INPUT FOR THIS TASK START

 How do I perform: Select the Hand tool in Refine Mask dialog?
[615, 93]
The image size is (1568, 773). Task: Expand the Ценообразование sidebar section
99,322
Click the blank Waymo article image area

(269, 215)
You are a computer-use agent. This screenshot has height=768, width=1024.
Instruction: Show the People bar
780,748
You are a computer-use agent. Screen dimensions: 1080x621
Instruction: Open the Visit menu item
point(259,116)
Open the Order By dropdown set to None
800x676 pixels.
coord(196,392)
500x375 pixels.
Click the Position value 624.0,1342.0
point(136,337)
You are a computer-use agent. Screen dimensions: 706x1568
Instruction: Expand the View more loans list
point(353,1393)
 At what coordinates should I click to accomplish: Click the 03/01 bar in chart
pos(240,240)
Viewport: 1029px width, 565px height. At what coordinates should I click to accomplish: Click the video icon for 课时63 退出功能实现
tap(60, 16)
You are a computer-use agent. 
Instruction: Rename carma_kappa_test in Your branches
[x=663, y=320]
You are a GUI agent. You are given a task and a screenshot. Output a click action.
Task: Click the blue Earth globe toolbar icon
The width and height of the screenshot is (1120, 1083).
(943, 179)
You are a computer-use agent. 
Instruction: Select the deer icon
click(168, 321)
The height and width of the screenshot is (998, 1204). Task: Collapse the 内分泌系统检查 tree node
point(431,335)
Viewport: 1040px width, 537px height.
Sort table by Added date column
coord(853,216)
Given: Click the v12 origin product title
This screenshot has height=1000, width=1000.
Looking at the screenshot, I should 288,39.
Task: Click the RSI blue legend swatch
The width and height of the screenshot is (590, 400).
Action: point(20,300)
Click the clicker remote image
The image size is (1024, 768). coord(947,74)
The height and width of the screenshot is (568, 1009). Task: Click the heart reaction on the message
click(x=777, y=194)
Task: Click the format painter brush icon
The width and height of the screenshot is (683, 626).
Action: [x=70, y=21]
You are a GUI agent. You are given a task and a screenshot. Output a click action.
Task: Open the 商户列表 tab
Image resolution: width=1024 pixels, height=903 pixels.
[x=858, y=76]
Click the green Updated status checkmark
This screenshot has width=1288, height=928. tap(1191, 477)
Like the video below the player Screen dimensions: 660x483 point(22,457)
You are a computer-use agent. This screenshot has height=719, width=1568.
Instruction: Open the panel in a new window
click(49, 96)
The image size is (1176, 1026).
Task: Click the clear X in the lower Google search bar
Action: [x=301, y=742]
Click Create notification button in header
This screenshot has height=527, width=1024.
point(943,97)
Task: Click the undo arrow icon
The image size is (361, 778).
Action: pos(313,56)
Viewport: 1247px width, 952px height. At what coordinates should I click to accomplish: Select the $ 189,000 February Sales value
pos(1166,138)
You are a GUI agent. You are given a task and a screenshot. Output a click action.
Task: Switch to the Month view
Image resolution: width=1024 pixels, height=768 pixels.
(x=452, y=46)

INPUT FOR THIS TASK END

YOUR ASSIGNMENT =>
Tally the lines of the material that contain the word "blue" and say the number, nothing more.

COMPLETED TASK =>
2